Aunque el patrón formal de Caravaggio en los años en que irrumpió en la escena de la pintura manierista para aniquilarla fue el cardenal Del Monte, él no fue el mayor coleccionista de sus cuadros. Su sensibilidad alcanzó para descubrirlo, pero no para entender de lo que era capaz puesto a pintar con absoluta libertad y respaldo, como hizo una vez que tuvo un estudio en el Palazzo Madama y suficientes encargos para desplegar los poderes de sus experimentos visuales. En su hora debieron verse rarísimos esos cuadros de colores brillantes, en los que los personajes de la historia sagrada eran representados como los miserables que se apretaban en la Roma de fines del siglo XVI.
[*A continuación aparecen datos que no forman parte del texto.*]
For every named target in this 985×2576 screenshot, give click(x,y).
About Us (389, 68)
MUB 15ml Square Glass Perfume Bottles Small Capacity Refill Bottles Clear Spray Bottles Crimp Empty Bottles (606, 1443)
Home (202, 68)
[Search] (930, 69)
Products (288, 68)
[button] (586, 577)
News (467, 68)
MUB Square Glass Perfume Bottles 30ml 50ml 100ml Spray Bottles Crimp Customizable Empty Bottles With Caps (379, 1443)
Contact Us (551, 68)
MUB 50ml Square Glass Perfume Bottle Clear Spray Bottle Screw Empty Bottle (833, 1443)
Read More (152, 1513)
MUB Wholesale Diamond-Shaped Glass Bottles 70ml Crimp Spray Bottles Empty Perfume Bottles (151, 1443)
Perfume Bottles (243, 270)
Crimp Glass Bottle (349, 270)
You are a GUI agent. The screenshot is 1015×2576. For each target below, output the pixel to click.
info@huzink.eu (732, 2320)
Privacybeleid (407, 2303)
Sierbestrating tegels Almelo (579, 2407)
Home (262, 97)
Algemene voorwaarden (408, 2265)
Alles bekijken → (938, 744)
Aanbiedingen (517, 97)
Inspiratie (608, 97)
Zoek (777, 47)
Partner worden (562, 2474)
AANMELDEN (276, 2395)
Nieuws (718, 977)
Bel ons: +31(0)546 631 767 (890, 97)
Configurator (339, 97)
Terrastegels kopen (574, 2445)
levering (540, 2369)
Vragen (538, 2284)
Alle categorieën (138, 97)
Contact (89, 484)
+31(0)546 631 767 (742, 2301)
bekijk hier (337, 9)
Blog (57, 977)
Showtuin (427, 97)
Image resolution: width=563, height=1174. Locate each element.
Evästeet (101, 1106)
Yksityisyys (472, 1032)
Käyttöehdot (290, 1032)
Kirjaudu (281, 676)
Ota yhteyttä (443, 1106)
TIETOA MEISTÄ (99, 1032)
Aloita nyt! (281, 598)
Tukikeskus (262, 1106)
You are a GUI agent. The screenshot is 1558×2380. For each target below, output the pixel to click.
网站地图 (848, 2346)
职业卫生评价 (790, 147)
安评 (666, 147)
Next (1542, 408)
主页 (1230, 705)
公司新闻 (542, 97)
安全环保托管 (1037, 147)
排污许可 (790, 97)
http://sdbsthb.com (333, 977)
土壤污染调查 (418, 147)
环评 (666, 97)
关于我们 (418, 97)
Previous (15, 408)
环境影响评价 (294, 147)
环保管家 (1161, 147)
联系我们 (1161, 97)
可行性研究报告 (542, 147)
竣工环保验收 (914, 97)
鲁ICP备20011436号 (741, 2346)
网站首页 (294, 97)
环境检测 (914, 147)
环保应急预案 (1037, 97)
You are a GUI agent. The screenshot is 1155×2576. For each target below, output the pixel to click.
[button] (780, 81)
El banquero Vincenzo Giustiniani, cabeza de la Repostaria Romana y principal financiero de la corona francesa, debe haber visto los cuadros de Caravaggio en el salón de música del Palazzo Madama –era vecino y buen amigo del cardenal Del Monte– y, sin amenazar nunca su patronazgo, le fue comprando al milanés todas las piezas que tal vez fueran demasiado pobres en decoro para ser colgadas en las paredes de la casa de un prelado. Esas piezas, que ya empezaban a ser extremas desde entonces y que por tanto Del Monte no podía exhibir –acaso tampoco entender–, terminaron siendo muchas. Al final de la vida de Merisi, el cardenal tenía ocho cuadros pintados por él y el banquero quince.
La obra de Caravaggio fue sólo uno de los campos en que Del Monte y Giustiniani compitieron por la posesión de objetos que rayaban el límite de lo aceptable en la Roma contrarreformista. Si Del Monte compró el segundo telescopio producido con objetivos comerciales por su protegido Galileo Galilei, fue porque Giustiniani había comprado el primero. Tanto en las rumbosas fiestas del cardenal como en los cónclaves más bien espartanos del banquero, el punto álgido de la diversión llegaba cuando abrían la puerta de la terraza e invitaban a sus convidados a ver la luna tan de cerca como la debían ver los selenitas.
Del Monte y Giustiniani no pudieron haber tenido personalidades más opuestas. El banquero era un hombre largo y casado que se aburría muchísimo con las obligaciones mundanas impuestas por su trabajo de financiero del papa. Cuando podía, se escapaba a los breñales de Liguria a cazar gamos y jabalíes. Era seco, con esa cara afilada que denuncia a los auténticos predadores. Hablaba muy poco y leía mucho. Lo más opuesto imaginable a la exuberancia gelatinosa del cardenal. La amistad de ambos, además de ser genuina, era una alianza de fuego que les permitía operar cómodamente aunque por su filiación francesa fueran siempre minoría en el Vaticano.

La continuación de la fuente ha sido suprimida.